Silver looked at the exit polls for the last four competitive Iowa caucuses — the Democrats in 2004 and 2008; the Republicans in 2008 and 2012 — and found that 65 percent of the voters made up their minds during the final month. (We’re still more than two months away from the Feb. 1 GOP caucus.) And in the last four competitive New Hampshire primaries, 71 percent of the voters made up their minds during the final month. (We’re still more than two months away from the Feb. 9 GOP primary.)
Which brings us to David Greenberg, an historian based at Rutgers. In a new magazine piece, he points out that early polls, conducted one year away from the general election, have traditionally given us only “fleeting impulses of an electorate that remains overwhelmingly disengaged.” And when pollsters query people who are disengaged, the respondents tend to gravitate to the candidates they’ve heard of. As Greenberg notes (and he heard this from pollsters), “Many people who are actually undecided … will cough up a name when a poll-taker calls and prompts them.”
Right now, Greenberg writes, “only about 10 to 20 percent of voters are tracking the campaign closely. Normal people tend to tune out the arcane, minute developments that the Twitterati are quick to label game-changers. Believe it or not, they have better things to do.”

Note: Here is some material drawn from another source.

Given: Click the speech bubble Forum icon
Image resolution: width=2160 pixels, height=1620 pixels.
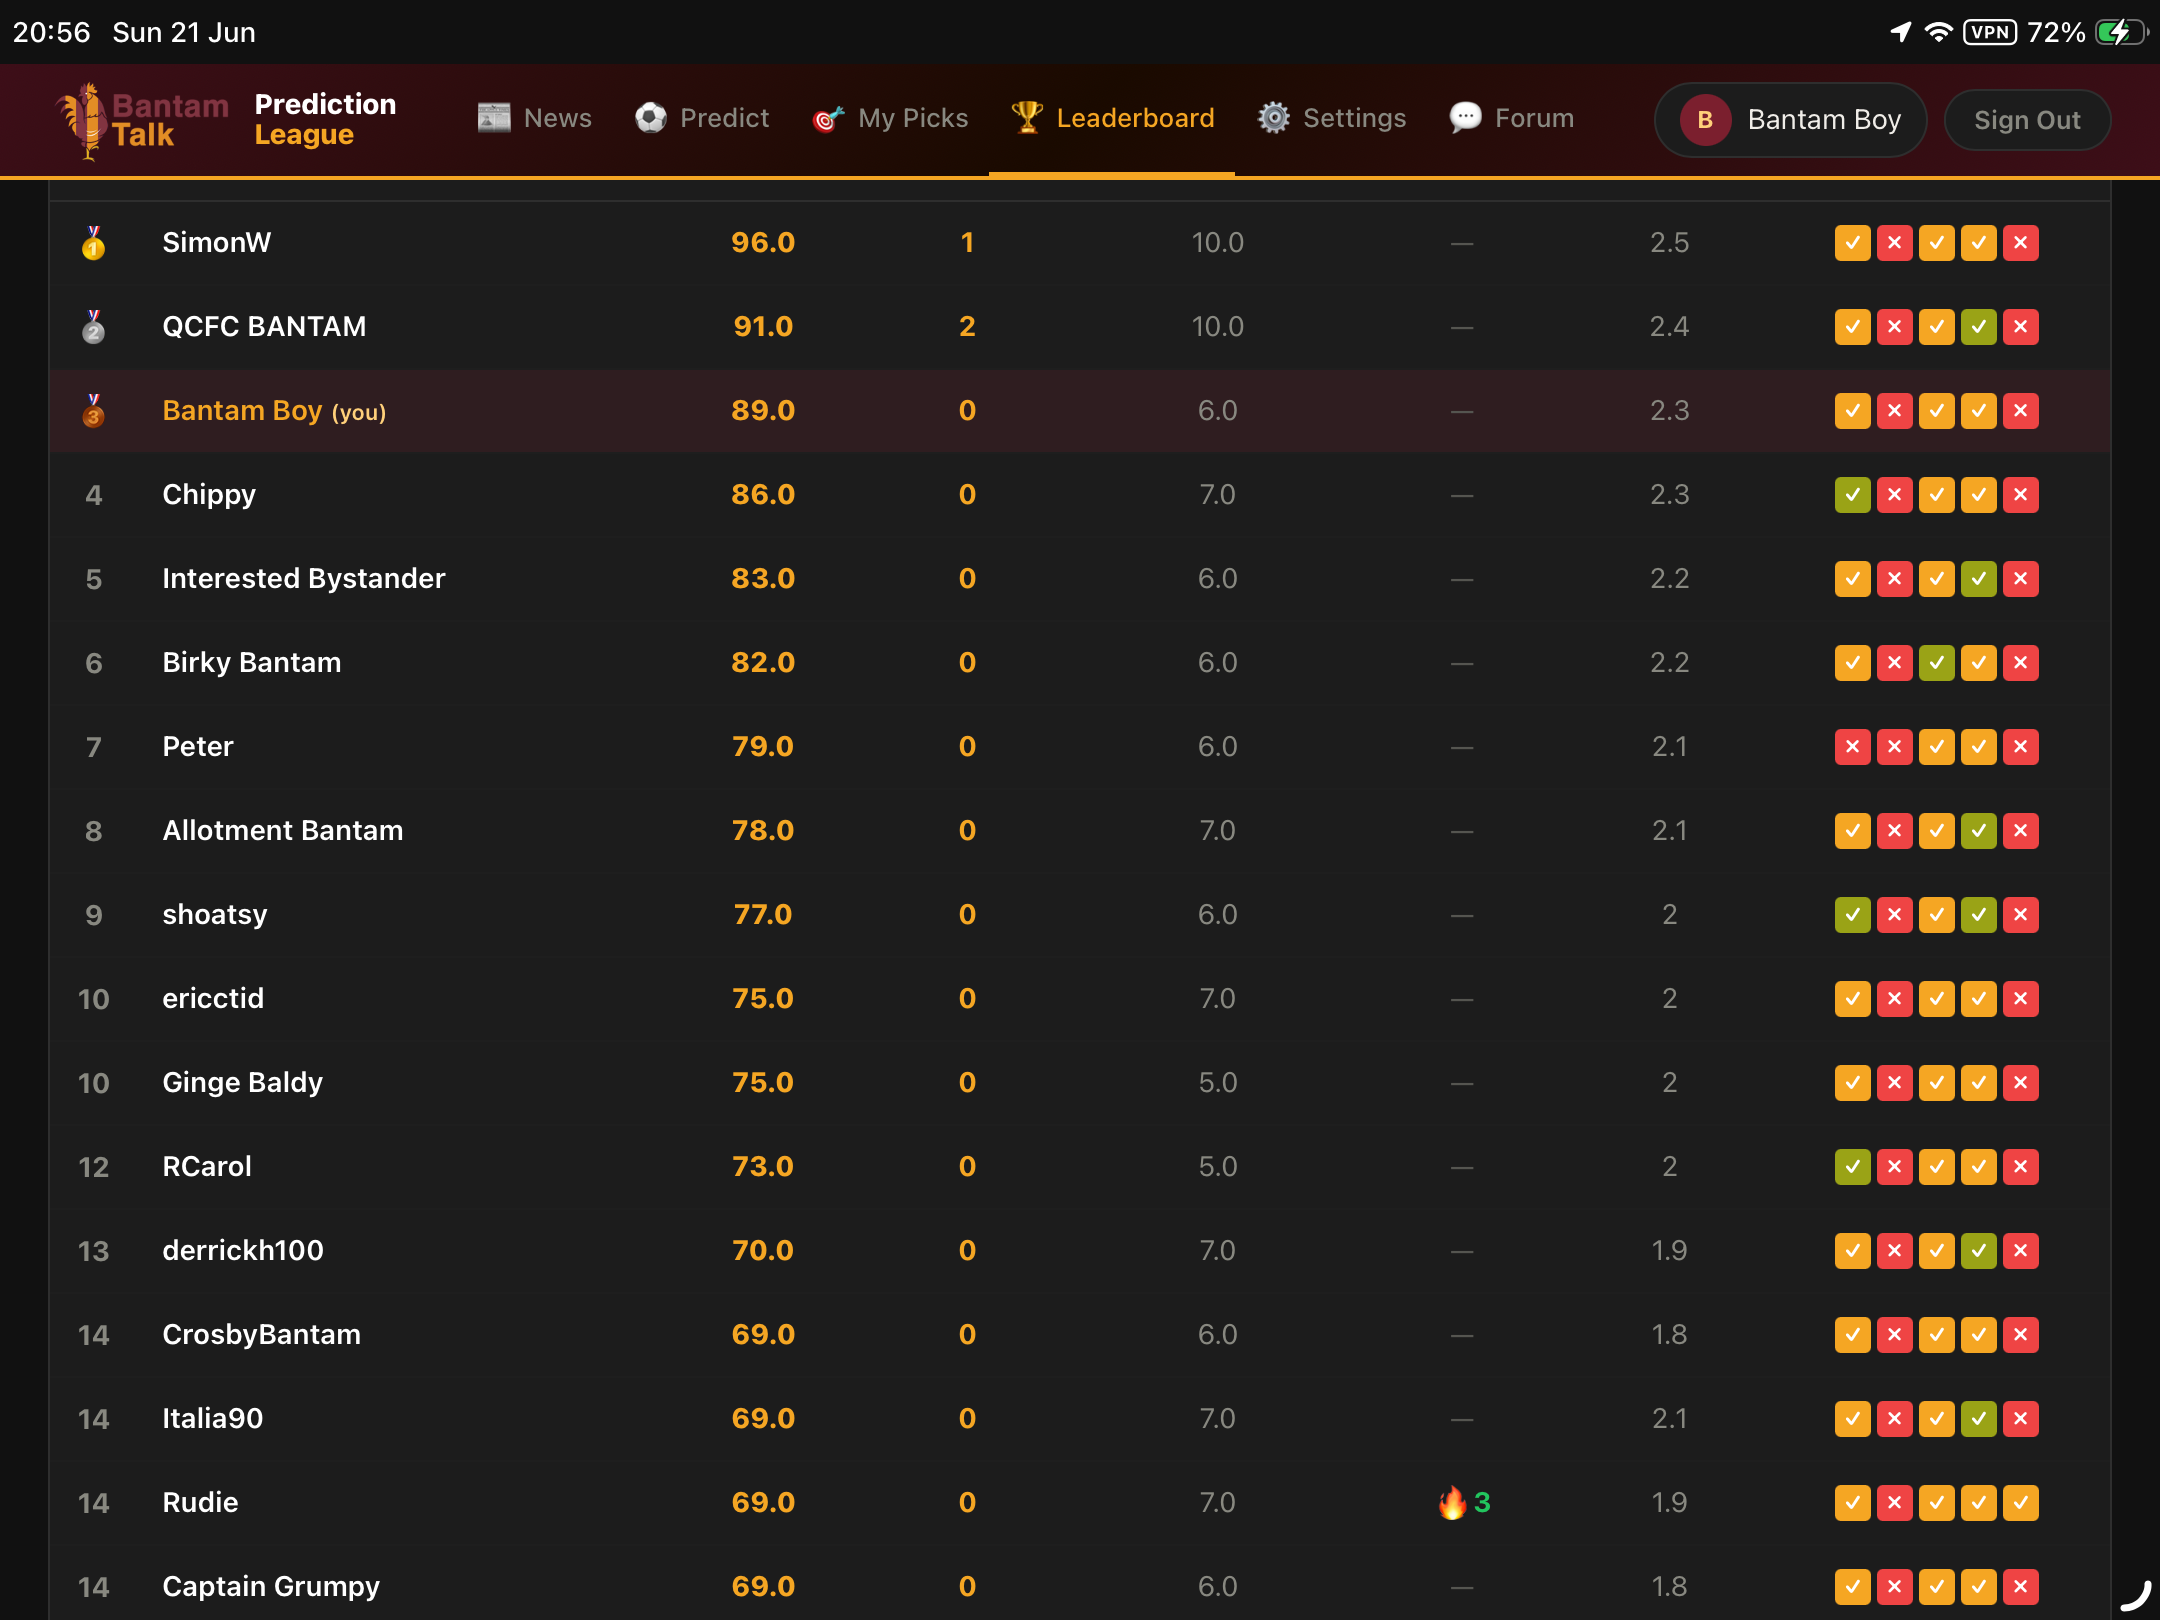Looking at the screenshot, I should tap(1465, 118).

So, here are past samplings of the disengaged elecorate: One year away from the 1976 election, the Democratic frontrunners was Ted Kennedy (buried in single digits: Jimmy Carter). One year from the 1988 election, the Democratic frontrunner was Jesse Jackson. One year from the 1992 election, Democratic voters wanted Mario Cuomo (sitting at six percent: Bill Clinton). One year from the 2004 election, the Democratic fave was Howard Dean; before Dean, it was name-recognition favorite Joe Lieberman. One year from the 2008 election, the Republican frontrunner was Rudy Giuliani. The early autumn Republican favorite, one year from the 2012 election, was pre-oops Rick Perry.
Could Trump be the exception? Conceivably. But Silver believes that Trump’s current support constitutes his ceiling; the racist rants that thrill Trump’s fans tend to “alienate” the rest of the Republican electorate. And Trump’s favorability rating, among Republicans in general, remains somewhere between “middling” and “miserable.” All told, Silver rates Trump’s nomination prospects at “considerably less than 20 percent.”
Of course, it would greatly aid humanity if the Republicans could begin to coaelsce around a relatively sane Trump alternative. (Jeb? Kasich? Even Christie?) The longer the vacuum persists, the higher the odds of Trump filling it.
And one other thing: On the Morning Joe show this week, conservative commentator Bill “Stop Me Before I’m Wrong Again” Kristol offered this prediction: “Trump is not going to be the nominee.”
That, from the same guy who predicted that Bush’s Iraq invasion would compel the Sunnis and Shiites to make peace; who predicted that Obama wouldn’t win “a single” ’08 primary; that Giuliani would run again in 2012; that Scott Walker would be a major player in 2016 …. What better evidence can we get that Trump is destined for a big beautiful nomination?